The Weequays were an odd sort. They were brothers, leathery and bald save for a tribal top-knot, braided and worn to the side. No one was certain whether Weequay was the name of their tribe, or their species; or whether all in their tribe were brothers, or all were named Weequays. It was known only that these two were called by this name, and that they treated all other creatures indifferently. With each other they were gentle, even tender; but like Barada, they seemed anxious for the prisoners to misbehave.
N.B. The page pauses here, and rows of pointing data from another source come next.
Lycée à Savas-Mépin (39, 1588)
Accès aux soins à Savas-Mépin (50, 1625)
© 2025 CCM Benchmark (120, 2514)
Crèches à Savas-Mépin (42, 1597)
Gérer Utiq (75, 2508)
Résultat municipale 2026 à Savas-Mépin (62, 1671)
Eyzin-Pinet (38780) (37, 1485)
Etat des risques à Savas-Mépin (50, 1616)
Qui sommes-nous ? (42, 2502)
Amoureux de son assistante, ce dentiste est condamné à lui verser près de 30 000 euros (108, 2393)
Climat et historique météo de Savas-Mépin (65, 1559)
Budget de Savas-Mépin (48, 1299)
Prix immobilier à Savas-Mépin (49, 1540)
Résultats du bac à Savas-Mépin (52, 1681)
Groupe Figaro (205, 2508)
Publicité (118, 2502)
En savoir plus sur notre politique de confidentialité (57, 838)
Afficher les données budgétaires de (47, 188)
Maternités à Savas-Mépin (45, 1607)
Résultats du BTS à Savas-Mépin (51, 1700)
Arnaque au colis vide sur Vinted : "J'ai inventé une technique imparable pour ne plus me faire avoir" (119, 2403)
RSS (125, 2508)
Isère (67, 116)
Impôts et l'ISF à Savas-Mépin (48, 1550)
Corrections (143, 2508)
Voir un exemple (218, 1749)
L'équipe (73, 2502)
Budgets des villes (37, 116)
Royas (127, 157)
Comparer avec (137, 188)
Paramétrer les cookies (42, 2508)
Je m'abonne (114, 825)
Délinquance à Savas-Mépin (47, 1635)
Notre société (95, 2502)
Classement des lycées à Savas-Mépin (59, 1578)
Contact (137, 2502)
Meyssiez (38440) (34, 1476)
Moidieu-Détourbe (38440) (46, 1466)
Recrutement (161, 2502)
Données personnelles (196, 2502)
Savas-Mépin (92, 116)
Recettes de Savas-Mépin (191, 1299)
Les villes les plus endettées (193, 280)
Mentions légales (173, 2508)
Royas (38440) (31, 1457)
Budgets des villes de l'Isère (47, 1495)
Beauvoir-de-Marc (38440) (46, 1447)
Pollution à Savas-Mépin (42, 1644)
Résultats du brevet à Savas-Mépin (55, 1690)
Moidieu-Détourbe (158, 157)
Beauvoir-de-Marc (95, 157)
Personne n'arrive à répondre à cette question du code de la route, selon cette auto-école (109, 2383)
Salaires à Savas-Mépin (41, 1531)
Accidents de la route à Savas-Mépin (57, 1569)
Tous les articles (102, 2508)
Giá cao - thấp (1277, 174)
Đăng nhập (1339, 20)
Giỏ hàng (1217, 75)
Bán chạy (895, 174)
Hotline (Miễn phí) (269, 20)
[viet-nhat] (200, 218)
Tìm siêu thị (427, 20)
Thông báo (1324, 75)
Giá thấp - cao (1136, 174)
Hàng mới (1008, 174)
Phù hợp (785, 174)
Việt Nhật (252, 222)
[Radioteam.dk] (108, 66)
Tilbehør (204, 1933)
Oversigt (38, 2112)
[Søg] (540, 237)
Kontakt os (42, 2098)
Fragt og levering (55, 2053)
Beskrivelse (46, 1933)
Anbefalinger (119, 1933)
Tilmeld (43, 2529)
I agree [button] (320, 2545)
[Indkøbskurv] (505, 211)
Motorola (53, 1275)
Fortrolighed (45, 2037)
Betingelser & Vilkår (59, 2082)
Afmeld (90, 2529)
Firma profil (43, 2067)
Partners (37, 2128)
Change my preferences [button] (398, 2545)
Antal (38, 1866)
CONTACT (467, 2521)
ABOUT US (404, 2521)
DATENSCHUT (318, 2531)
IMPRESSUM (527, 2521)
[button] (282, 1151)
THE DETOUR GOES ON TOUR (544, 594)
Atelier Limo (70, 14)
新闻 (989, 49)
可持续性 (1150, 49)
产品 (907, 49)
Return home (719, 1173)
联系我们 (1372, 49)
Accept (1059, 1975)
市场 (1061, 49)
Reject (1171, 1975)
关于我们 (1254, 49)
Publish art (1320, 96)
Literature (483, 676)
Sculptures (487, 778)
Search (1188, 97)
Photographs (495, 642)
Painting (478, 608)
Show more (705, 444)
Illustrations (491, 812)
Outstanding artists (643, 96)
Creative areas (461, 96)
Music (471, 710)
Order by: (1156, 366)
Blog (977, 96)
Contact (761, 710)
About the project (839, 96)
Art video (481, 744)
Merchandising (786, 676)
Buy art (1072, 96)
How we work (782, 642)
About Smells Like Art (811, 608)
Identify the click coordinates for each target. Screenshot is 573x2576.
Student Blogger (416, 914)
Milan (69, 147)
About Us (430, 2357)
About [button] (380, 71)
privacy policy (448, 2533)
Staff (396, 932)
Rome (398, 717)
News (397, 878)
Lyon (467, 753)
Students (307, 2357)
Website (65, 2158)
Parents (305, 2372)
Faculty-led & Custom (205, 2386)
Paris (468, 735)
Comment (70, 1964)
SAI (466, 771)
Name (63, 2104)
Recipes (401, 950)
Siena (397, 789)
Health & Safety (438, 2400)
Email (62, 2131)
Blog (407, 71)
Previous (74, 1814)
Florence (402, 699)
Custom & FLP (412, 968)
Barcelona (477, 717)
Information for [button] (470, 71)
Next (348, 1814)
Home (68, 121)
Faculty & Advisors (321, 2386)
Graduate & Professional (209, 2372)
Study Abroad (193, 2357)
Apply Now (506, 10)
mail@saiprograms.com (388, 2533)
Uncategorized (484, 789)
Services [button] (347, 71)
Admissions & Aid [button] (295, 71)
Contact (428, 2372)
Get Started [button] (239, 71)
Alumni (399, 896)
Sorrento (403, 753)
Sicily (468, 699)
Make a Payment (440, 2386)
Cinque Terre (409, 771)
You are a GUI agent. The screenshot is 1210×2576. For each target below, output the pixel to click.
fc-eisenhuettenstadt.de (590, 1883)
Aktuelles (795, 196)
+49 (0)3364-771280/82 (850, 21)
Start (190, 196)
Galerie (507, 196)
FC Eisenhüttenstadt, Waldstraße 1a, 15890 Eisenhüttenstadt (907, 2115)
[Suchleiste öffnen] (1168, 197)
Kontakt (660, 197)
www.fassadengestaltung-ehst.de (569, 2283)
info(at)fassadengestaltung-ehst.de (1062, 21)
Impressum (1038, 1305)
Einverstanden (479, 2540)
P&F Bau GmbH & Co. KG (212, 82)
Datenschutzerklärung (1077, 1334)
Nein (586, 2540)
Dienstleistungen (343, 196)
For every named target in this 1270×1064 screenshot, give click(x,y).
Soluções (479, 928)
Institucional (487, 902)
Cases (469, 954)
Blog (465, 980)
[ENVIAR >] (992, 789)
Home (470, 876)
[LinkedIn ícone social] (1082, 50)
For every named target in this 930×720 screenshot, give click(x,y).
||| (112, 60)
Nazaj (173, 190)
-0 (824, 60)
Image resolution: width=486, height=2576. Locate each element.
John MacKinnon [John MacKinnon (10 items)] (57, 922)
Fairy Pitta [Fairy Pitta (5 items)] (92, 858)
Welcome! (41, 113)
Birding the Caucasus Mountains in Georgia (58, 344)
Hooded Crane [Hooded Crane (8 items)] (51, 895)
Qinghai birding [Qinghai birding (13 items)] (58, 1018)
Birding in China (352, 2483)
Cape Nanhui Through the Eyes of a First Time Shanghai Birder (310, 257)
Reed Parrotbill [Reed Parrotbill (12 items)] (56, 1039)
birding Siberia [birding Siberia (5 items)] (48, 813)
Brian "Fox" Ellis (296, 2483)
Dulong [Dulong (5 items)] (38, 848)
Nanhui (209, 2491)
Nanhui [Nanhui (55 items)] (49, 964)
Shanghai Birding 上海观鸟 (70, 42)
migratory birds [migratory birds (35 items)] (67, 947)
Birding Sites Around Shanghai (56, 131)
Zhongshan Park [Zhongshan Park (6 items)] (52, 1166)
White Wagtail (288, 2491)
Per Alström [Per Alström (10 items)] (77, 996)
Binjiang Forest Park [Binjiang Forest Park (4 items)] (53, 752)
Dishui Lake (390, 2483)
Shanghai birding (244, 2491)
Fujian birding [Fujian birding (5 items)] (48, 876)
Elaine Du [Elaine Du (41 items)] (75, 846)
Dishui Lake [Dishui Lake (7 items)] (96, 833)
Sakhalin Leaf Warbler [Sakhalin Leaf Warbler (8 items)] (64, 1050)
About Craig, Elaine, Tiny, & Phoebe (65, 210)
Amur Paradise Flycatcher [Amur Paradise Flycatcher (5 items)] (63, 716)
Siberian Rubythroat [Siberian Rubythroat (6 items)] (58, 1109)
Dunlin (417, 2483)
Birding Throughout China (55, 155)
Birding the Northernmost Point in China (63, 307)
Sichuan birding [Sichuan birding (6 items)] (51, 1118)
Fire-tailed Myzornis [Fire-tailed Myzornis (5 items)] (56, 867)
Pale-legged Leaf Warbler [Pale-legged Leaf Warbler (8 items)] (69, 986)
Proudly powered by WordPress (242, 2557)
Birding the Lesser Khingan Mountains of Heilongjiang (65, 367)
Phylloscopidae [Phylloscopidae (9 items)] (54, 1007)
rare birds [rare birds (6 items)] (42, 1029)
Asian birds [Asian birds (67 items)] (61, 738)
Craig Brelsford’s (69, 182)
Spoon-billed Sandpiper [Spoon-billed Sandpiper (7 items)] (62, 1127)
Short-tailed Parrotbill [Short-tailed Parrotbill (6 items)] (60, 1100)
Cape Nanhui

And Lando, of course, remained silent, ready—waiting for an opportunity. This reminded him of the lithium scam he’d run on Pesmenben IV—they’d salted the dunes there with lithium carbonate, to con this Imperial governor into leasing the planet. Lando, posing as a nonunion mine guard, had made the governor lie face down in the bottom of the boat and throw his bribe overboard when the “union officials” raided them. They’d gotten away scot-free on that one; Lando expected this job would go much the same, except they might have to throw the guards overboard as well.
Han kept his ear tuned, for his eyes were still useless. He spoke with reckless disregard, to put the guards at ease—to get them used to his talking and moving, so when the time came for him really to move, they’d be a critical fraction behind his mark. And, of course—as always—he spoke just to hear himself speak.
“I think my sight is getting better,” he said, squinting over the sand. “Instead of a big dark blur, I see a big bright blur.”
“Believe me, you’re not missing anything.” Luke smiled. “I grew up here.”
Luke thought of his youth on Tatooine, living on his uncle’s farm, cruising in his souped-up landspeeder with his few friends—sons of other settlers, sitting their own lonely outposts. Nothing ever to do here, really, for man or boy, but cruise the monotonous dunes and try to avoid the peevish Tusken Raiders who guarded the sand as if it were gold-dust. Luke knew this place.